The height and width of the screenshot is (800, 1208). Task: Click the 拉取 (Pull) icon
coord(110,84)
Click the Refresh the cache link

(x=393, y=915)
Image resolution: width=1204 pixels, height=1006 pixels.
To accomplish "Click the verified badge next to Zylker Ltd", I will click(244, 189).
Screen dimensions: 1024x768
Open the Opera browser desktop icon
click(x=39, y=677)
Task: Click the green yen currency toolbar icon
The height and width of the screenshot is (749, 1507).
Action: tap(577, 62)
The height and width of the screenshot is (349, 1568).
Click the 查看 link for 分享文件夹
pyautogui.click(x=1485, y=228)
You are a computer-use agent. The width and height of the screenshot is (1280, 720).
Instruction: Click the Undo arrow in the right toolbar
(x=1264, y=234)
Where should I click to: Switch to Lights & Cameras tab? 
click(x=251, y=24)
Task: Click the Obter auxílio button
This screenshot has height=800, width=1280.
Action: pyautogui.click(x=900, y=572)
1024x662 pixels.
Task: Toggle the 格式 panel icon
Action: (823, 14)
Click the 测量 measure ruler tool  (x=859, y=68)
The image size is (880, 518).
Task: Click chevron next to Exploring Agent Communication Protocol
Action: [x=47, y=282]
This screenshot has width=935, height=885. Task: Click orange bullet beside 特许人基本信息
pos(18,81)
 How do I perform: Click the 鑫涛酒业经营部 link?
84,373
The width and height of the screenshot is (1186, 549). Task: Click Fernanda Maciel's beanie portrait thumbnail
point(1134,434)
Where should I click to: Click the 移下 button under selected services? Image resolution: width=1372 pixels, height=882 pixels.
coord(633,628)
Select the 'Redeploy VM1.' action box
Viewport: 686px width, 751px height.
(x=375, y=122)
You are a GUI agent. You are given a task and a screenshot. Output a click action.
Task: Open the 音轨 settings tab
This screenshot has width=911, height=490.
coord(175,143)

## WHAT TO PRODUCE
Write out every line of the items above as a JSON list of strings, one string per line, in order, skipping any blank lines.

## THE SOLUTION
[
  "The height and width of the screenshot is (800, 1208). Task: Click the 拉取 (Pull) icon",
  "coord(110,84)",
  "Click the Refresh the cache link",
  "(x=393, y=915)",
  "Image resolution: width=1204 pixels, height=1006 pixels.",
  "To accomplish \"Click the verified badge next to Zylker Ltd\", I will click(244, 189).",
  "Screen dimensions: 1024x768",
  "Open the Opera browser desktop icon",
  "click(x=39, y=677)",
  "Task: Click the green yen currency toolbar icon",
  "The height and width of the screenshot is (749, 1507).",
  "Action: tap(577, 62)",
  "The height and width of the screenshot is (349, 1568).",
  "Click the 查看 link for 分享文件夹",
  "pyautogui.click(x=1485, y=228)",
  "You are a computer-use agent. The width and height of the screenshot is (1280, 720).",
  "Instruction: Click the Undo arrow in the right toolbar",
  "(x=1264, y=234)",
  "Where should I click to: Switch to Lights & Cameras tab? ",
  "click(x=251, y=24)",
  "Task: Click the Obter auxílio button",
  "This screenshot has height=800, width=1280.",
  "Action: pyautogui.click(x=900, y=572)",
  "1024x662 pixels.",
  "Task: Toggle the 格式 panel icon",
  "Action: (823, 14)",
  "Click the 测量 measure ruler tool  (x=859, y=68)",
  "The image size is (880, 518).",
  "Task: Click chevron next to Exploring Agent Communication Protocol",
  "Action: [x=47, y=282]",
  "This screenshot has width=935, height=885. Task: Click orange bullet beside 特许人基本信息",
  "pos(18,81)",
  " How do I perform: Click the 鑫涛酒业经营部 link?",
  "84,373",
  "The width and height of the screenshot is (1186, 549). Task: Click Fernanda Maciel's beanie portrait thumbnail",
  "point(1134,434)",
  "Where should I click to: Click the 移下 button under selected services? Image resolution: width=1372 pixels, height=882 pixels.",
  "coord(633,628)",
  "Select the 'Redeploy VM1.' action box",
  "Viewport: 686px width, 751px height.",
  "(x=375, y=122)",
  "You are a GUI agent. You are given a task and a screenshot. Output a click action.",
  "Task: Open the 音轨 settings tab",
  "This screenshot has width=911, height=490.",
  "coord(175,143)"
]